◆ Entries on locating words and elements
☆ ☆ ☆

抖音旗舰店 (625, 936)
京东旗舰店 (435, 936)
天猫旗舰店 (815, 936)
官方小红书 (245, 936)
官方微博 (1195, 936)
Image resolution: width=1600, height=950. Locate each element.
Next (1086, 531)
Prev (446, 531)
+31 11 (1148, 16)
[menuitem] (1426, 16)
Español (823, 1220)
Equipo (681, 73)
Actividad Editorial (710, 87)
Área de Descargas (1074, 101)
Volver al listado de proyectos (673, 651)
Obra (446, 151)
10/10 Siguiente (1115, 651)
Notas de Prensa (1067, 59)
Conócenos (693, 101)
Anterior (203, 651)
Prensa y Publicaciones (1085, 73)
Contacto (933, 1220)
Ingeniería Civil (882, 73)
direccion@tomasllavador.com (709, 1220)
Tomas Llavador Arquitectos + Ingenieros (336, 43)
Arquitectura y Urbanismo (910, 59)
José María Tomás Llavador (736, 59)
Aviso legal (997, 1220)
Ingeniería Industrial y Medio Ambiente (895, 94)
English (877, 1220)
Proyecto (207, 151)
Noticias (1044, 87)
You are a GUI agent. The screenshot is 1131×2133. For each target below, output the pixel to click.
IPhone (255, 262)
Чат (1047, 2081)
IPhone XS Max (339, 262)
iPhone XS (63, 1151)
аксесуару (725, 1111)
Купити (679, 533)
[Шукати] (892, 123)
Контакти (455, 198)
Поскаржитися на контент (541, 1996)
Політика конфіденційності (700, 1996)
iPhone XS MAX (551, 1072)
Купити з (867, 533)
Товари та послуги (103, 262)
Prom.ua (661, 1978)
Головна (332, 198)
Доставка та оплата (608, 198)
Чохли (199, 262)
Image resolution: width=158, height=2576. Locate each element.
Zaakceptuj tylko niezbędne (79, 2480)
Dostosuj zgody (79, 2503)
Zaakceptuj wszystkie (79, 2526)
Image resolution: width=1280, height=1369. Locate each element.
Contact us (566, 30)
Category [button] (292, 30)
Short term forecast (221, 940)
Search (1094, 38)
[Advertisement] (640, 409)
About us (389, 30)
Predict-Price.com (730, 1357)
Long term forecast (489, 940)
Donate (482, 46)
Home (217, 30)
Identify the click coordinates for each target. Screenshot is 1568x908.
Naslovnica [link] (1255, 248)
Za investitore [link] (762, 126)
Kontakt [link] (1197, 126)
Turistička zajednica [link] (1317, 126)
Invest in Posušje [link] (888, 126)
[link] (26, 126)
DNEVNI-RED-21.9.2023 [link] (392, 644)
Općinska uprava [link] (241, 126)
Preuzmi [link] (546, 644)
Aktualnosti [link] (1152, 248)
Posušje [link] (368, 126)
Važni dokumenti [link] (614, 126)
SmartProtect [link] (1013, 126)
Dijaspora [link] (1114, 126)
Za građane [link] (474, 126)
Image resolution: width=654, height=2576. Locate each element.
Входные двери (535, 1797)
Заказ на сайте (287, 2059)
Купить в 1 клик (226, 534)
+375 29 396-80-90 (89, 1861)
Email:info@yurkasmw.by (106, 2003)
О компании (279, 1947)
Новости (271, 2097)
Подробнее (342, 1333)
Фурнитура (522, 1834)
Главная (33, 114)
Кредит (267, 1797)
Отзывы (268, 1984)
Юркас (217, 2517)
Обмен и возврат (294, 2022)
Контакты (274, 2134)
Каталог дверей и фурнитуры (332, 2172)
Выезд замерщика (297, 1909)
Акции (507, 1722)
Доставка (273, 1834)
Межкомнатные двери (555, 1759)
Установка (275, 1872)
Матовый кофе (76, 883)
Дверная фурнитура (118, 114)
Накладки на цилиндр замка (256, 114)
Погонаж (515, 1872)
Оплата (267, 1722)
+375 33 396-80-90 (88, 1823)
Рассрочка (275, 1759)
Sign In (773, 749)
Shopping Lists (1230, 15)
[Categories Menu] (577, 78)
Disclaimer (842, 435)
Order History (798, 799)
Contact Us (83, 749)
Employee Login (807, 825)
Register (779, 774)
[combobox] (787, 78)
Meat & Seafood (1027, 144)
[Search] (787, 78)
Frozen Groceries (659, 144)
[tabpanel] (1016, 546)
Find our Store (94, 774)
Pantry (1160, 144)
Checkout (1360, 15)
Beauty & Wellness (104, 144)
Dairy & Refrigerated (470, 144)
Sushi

☆ ☆ ☆

◆ WHAT THE TASK REQUIRES
Duplicate the items above, starting with the line that contains "Image resolution: width=654, height=2576." and going on through the line that contains "Фурнитура (522, 1834)", with both of those lines included.

◆ FULL OUTPUT
Image resolution: width=654, height=2576. Locate each element.
Входные двери (535, 1797)
Заказ на сайте (287, 2059)
Купить в 1 клик (226, 534)
+375 29 396-80-90 (89, 1861)
Email:info@yurkasmw.by (106, 2003)
О компании (279, 1947)
Новости (271, 2097)
Подробнее (342, 1333)
Фурнитура (522, 1834)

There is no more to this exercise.